Copy, with no pictures, the line that contains "This screenshot has width=1568, height=751." and each line after it down to the end of the entries below, exactly.

(SOURCE DATA Opens)

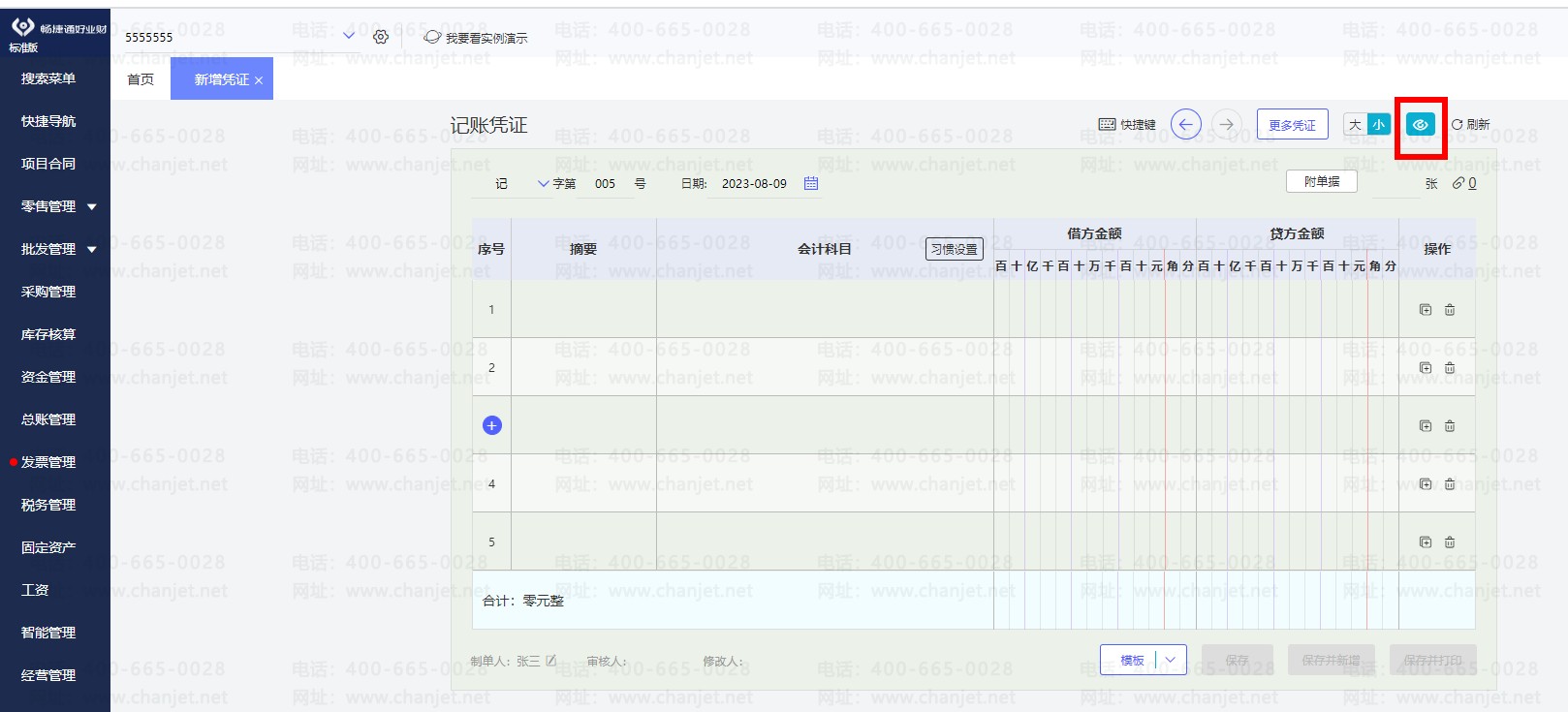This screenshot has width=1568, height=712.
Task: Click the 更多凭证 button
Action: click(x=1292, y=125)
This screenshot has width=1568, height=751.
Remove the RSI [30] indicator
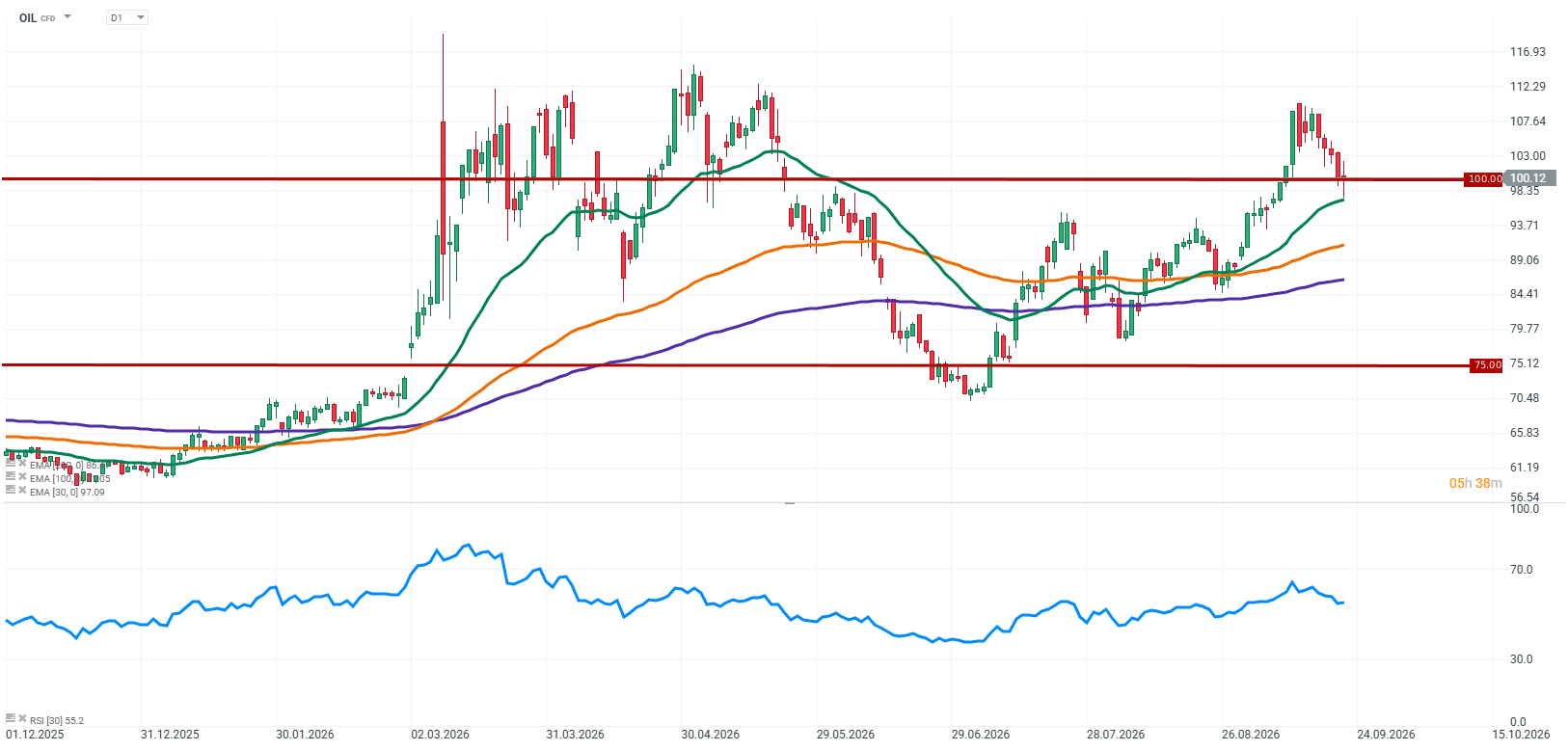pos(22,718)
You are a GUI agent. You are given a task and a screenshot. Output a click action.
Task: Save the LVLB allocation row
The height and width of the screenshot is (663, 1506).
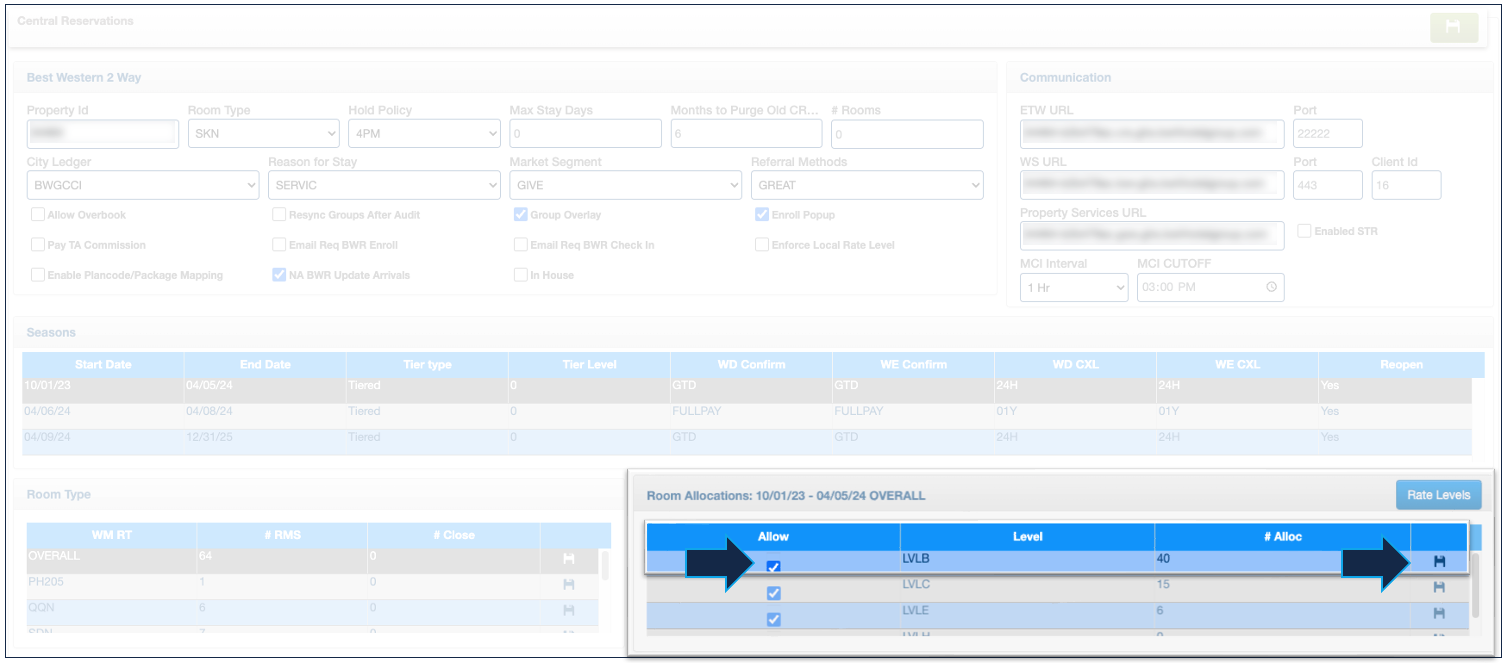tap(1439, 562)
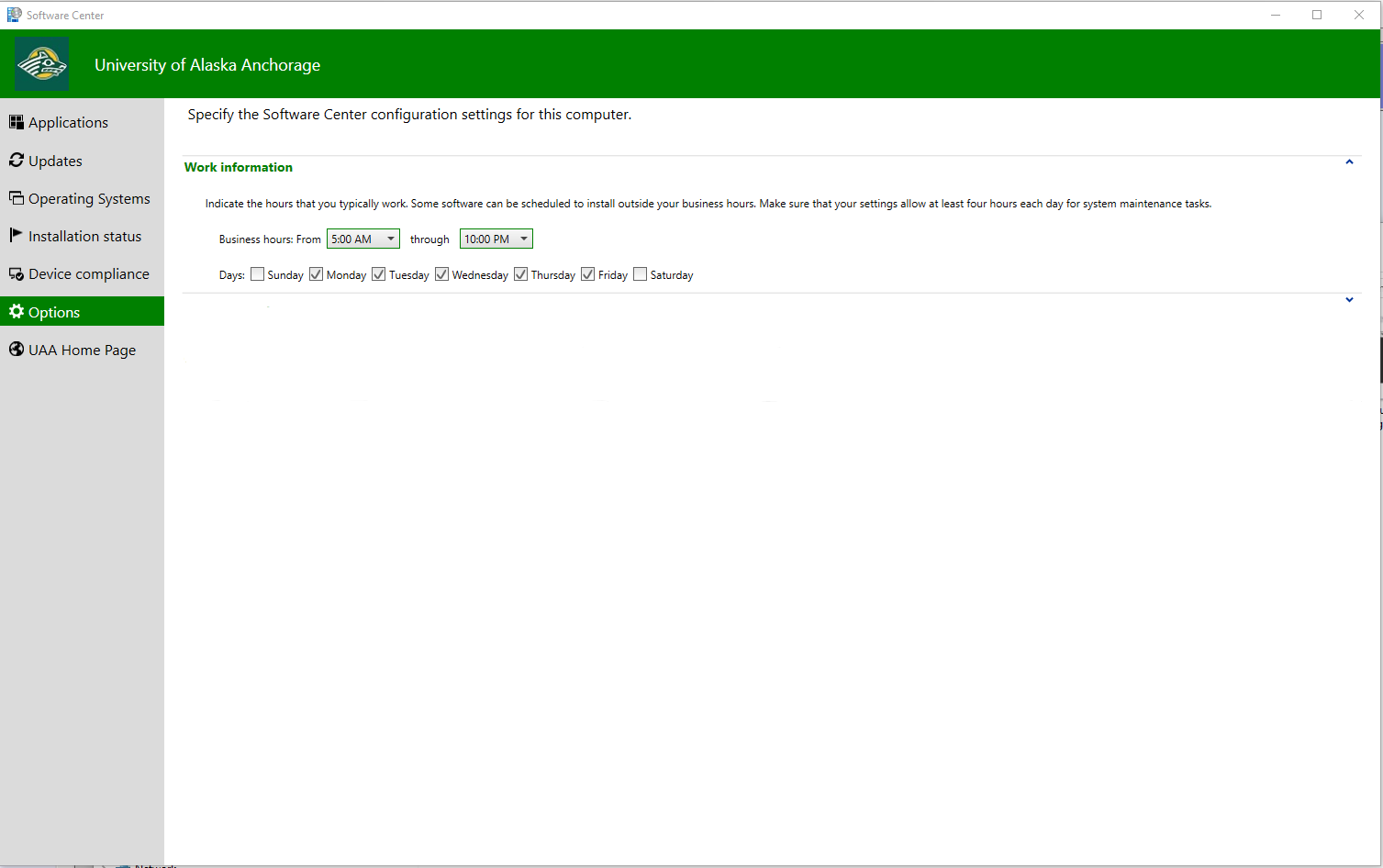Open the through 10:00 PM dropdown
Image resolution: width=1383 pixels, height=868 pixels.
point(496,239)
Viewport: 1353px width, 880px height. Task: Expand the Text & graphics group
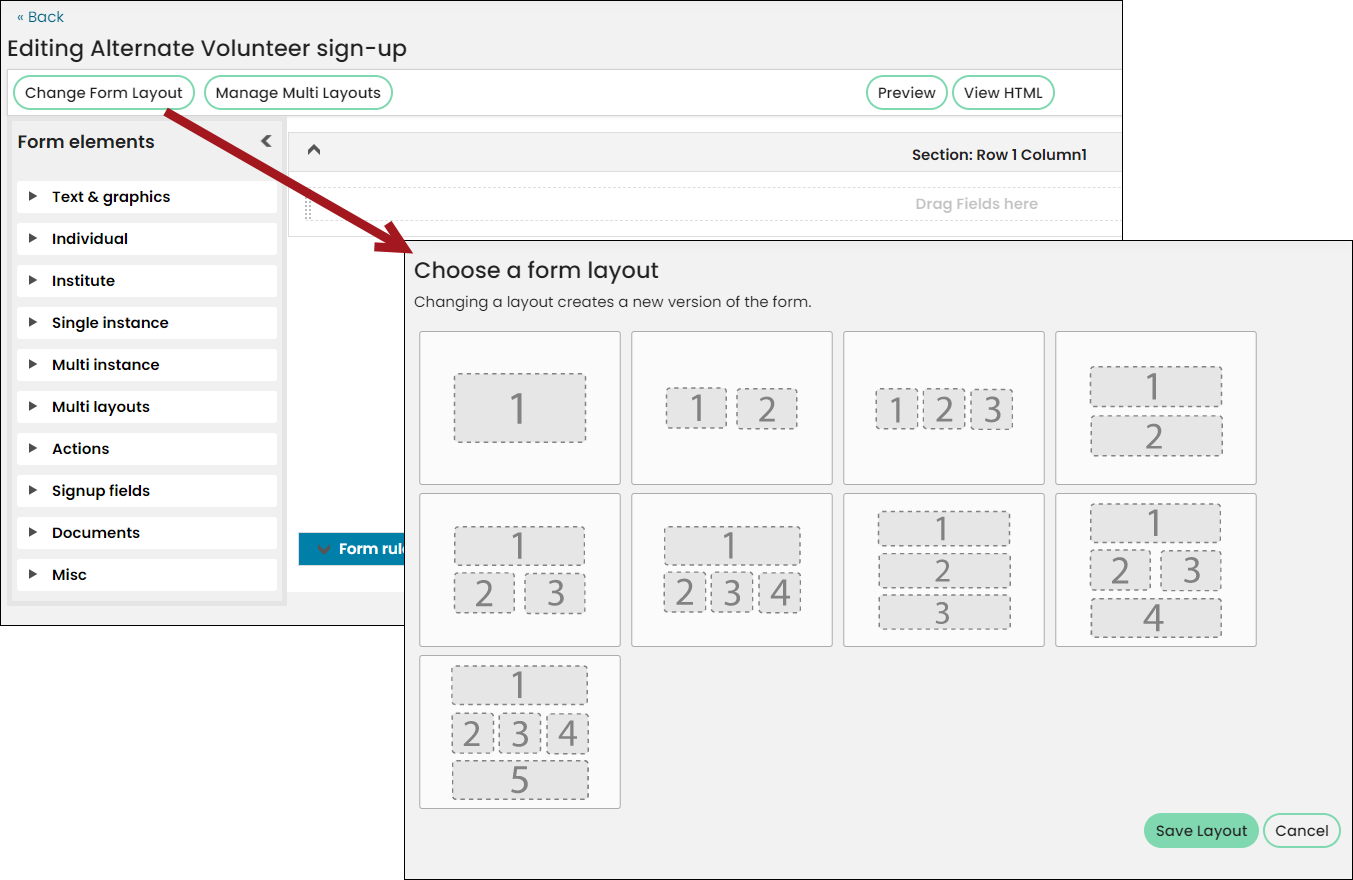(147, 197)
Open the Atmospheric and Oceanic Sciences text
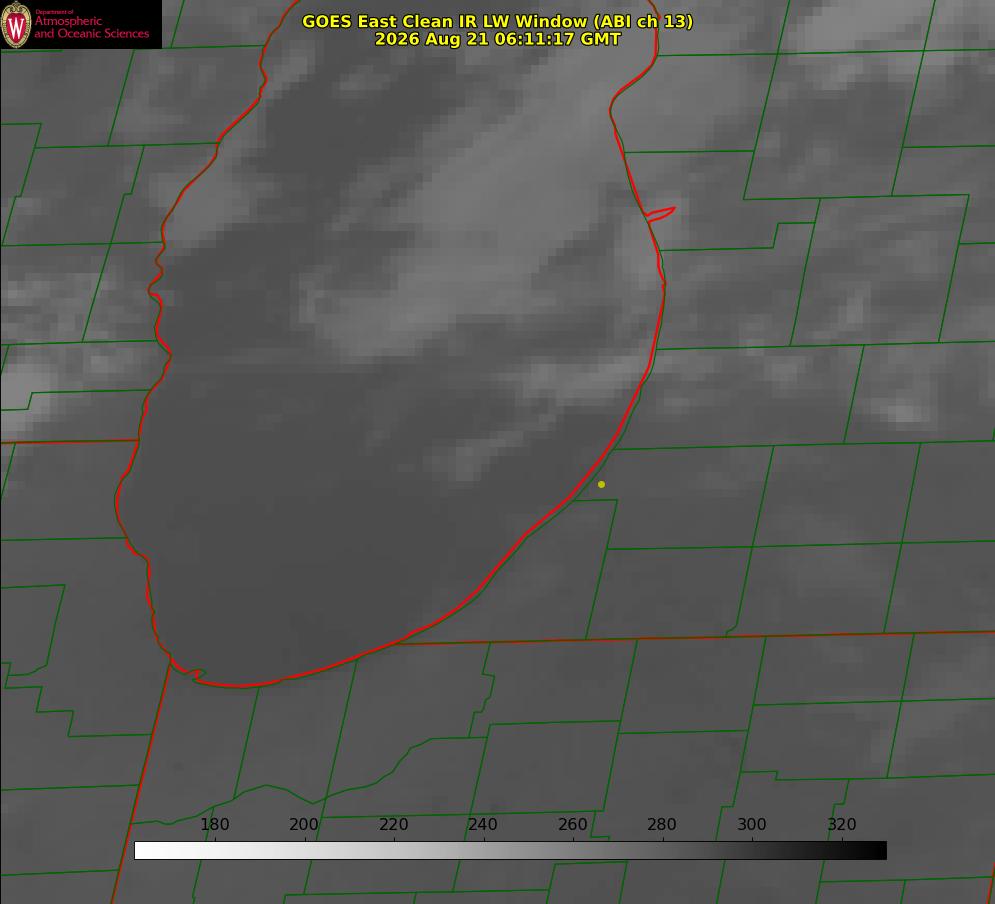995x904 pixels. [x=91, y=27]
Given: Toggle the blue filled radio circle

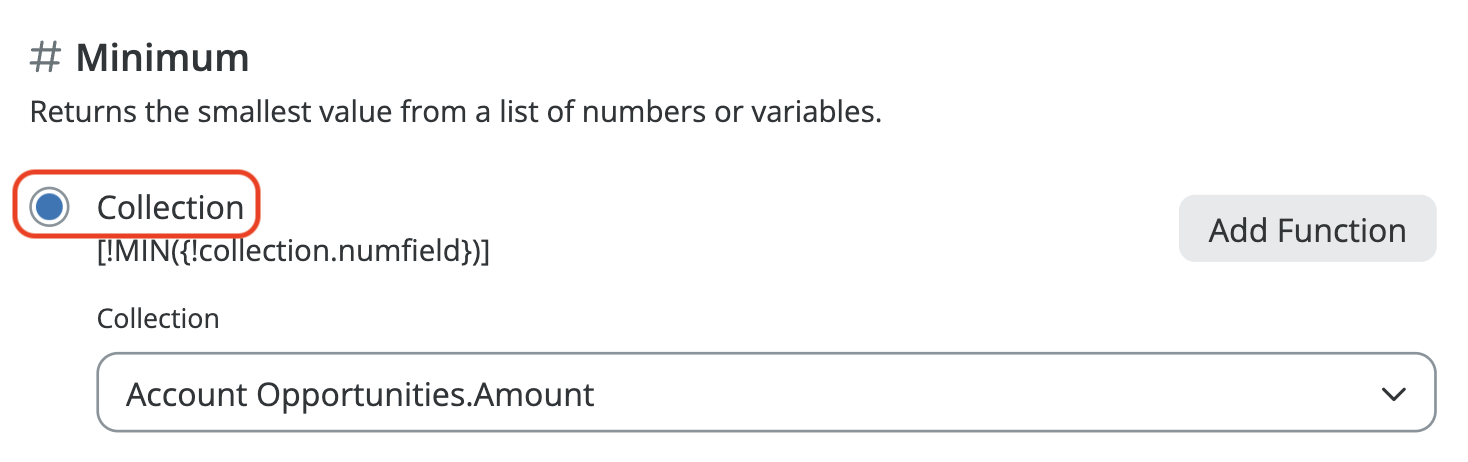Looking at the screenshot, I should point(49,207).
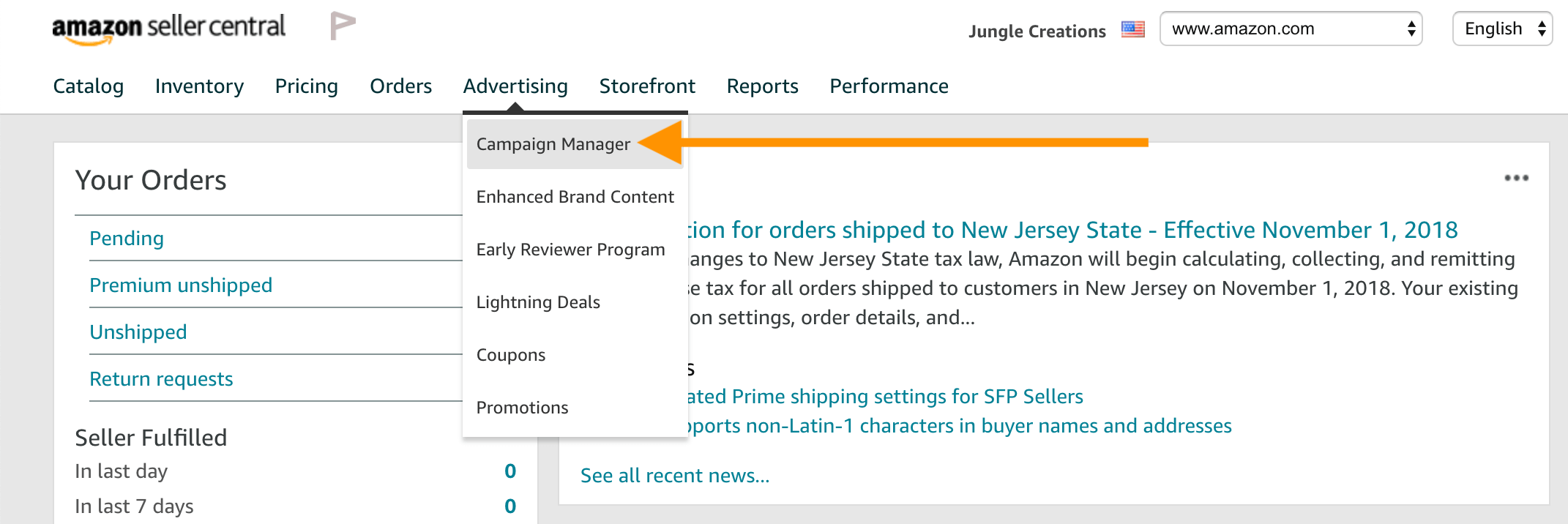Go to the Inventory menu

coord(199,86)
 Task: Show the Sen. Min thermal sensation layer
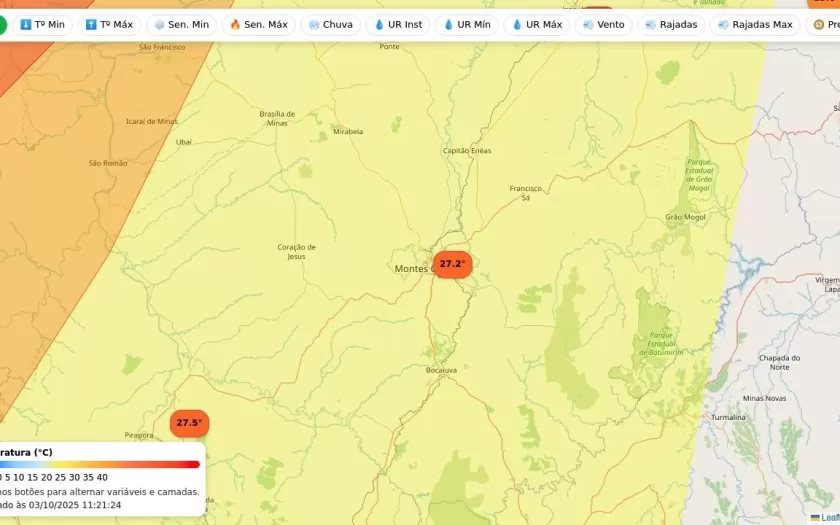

(SOURCE DATA Closes)

→ OUTPUT OF THE EXERCISE:
This screenshot has width=1568, height=751.
Remove the RSI [30] indicator
pos(22,718)
You are a GUI agent. You are given a task and a screenshot. Output a click action.
Task: Save the LVLB allocation row
The height and width of the screenshot is (663, 1506).
tap(1439, 562)
Open the through 10:00 PM dropdown
Image resolution: width=1383 pixels, height=868 pixels.
point(496,239)
Viewport: 1353px width, 880px height. Task: Expand the Text & graphics group
(147, 197)
Open the Atmospheric and Oceanic Sciences text
995x904 pixels. [x=91, y=27]
Given: Toggle the blue filled radio circle

Looking at the screenshot, I should point(49,207).
Go to the Inventory menu

coord(199,86)
 Task: Show the Sen. Min thermal sensation layer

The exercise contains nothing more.